While suicide is all too often a result of depression, you don’t need to take pills or hurt yourself to end things. In some cases, depression can simply alter your eating, sleeping, and living habits to the point where you literally start to degrade.
In other words, you don’t need a weapon to end your life. You can do it slowly from within.
As I said, the brain controls a myriad of things within the body. If you’re faced with poor mental health, it can lead to a very long list of debilitating diseases and illnesses.
For instance, the state of your mind could prevent you from sleeping. This, in turn, affects your physical stress levels, increases blood pressure, and can later cause very realistic hallucinations.
Be aware that the state of your mind and emotions can do a great deal of damage to your body. And the longer you go with these negative feelings and emotions, the more you put yourself at risk.

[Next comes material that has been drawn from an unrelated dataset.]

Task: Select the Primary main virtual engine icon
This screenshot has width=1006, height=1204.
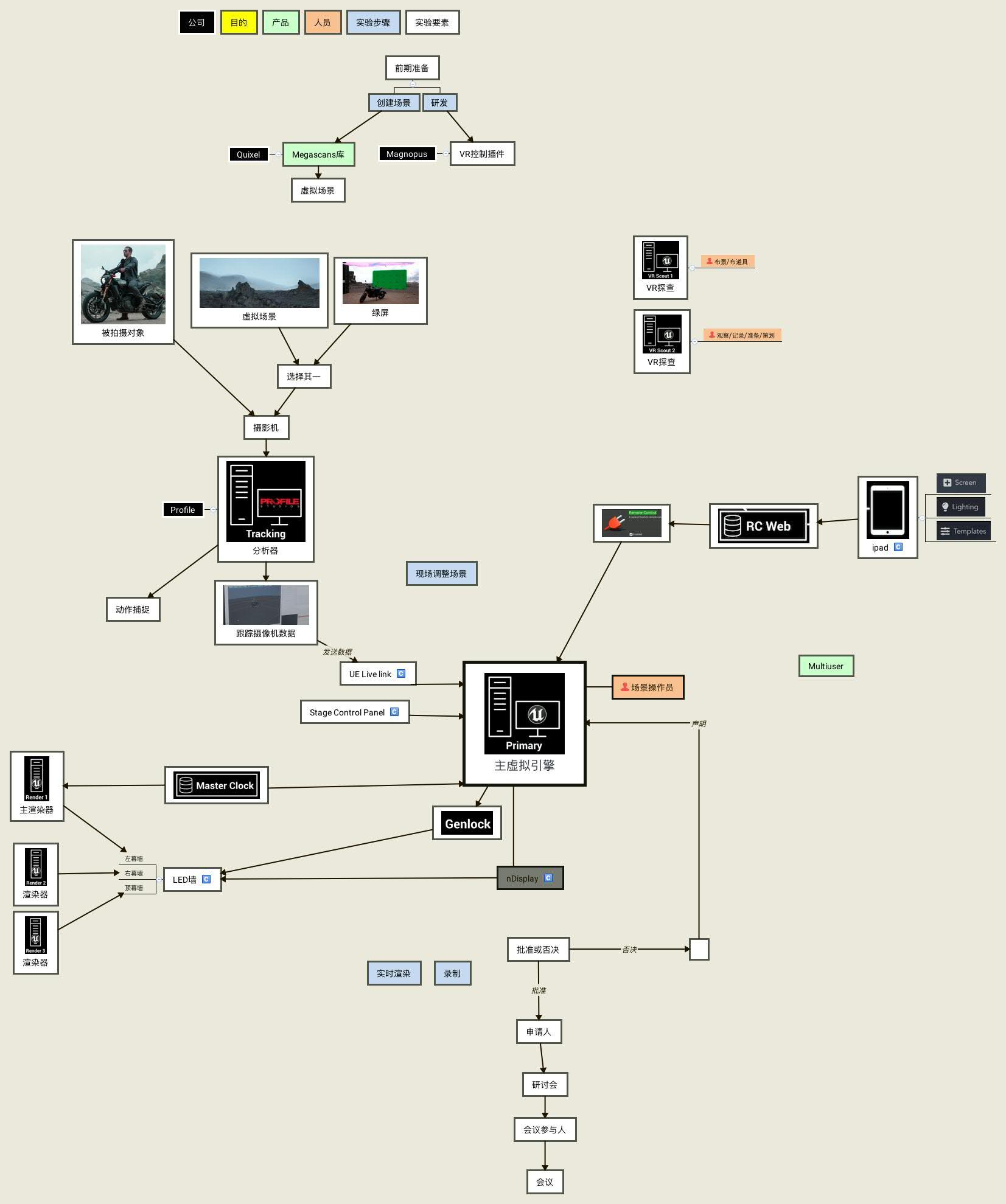Action: coord(524,713)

Mental Health is Responsible for Everything, Really
In reality, the state of your mind and the health of your brain contributes to everything in your life. It’s responsible for keeping your internal organs operating, the decisions you make, coping with situations, being able to problem-solve, and how you interact with others.
Not enough attention is given to mental health, in my opinion. Without some form of stability, a person could view the lightest of issues as something dire. Then, he or she could do something drastic because they see no way out.
A permanent solution to a temporary problem. But that’s how the brain works for many people.
So, the next time you are focusing on fitness or heading to the gym, keep in mind that your brain needs help as well. Whether it’s eating right or seeing a therapist, your mental health is just as vital as being able to run a 7-minute mile or lifting 20 pounds worth of dumbbells.
Without it, existence is far more difficult to face.
Do What You Can to Take Care of Yourself
Losing weight, building muscle, improving stamina…sure, those are all notable goals. But don’t forget that the state of your mind controls so much more in your life.
Recognize your triggers and take precautions. Because it’s incredibly easy to slip into an abyss from which you can’t escape.